_DATA ENTRIES_.
******
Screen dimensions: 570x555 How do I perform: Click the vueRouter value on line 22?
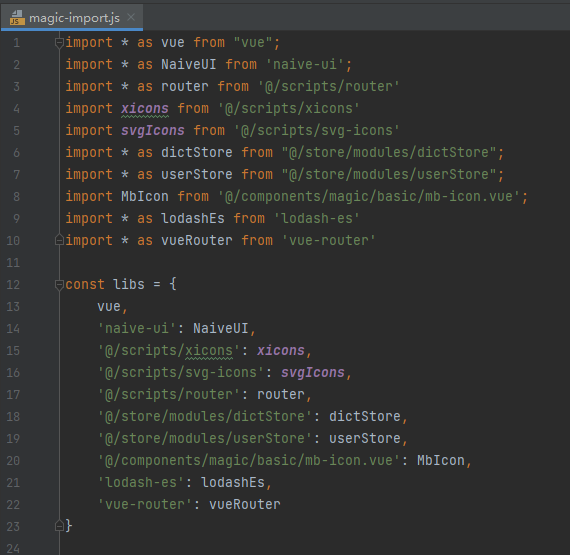244,504
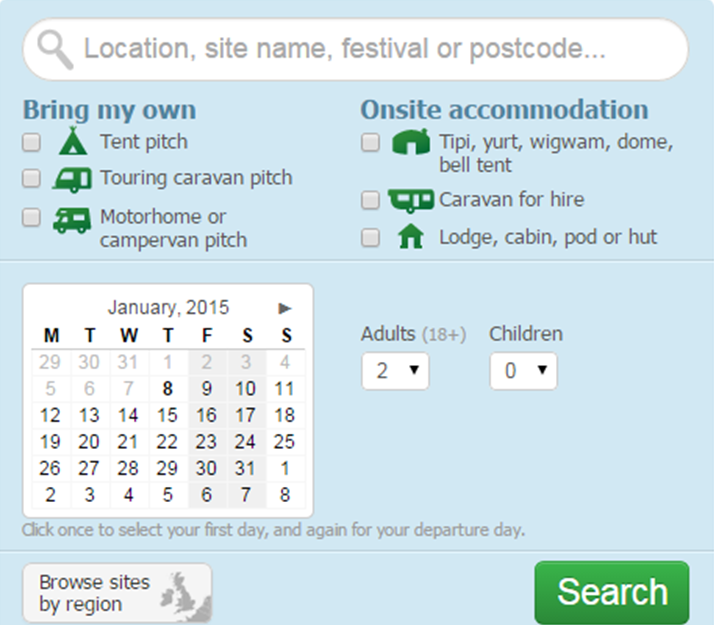Check the Caravan for hire option
The image size is (714, 625).
click(x=371, y=200)
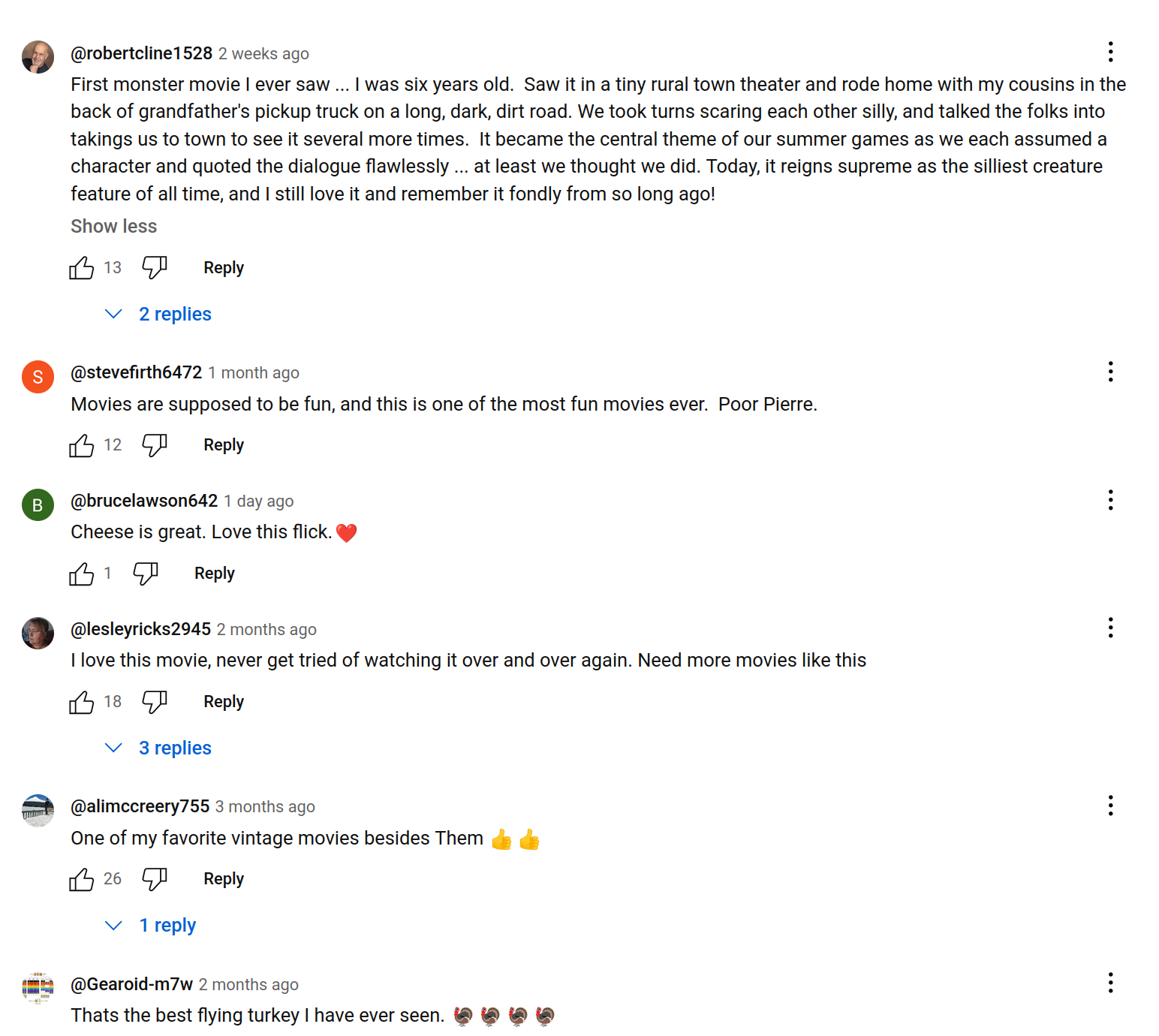Show the 1 reply under @alimccreery755
1159x1036 pixels.
pos(167,926)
******
_SET TASK_.
Turn the records above into a Markdown table with the columns "Row" and "Line," one row per line and no blank lines. Leave the pictures out.

_RESPONSE_.
| Row | Line |
|---|---|
| 1 | Screen dimensions: 570x555 How do I perform: Click the vueRouter value on line 22? |
| 2 | 244,504 |
| 3 | Check the Caravan for hire option |
| 4 | The image size is (714, 625). |
| 5 | click(x=371, y=200) |
| 6 | Show the 1 reply under @alimccreery755 |
| 7 | 1159x1036 pixels. |
| 8 | pos(167,926) |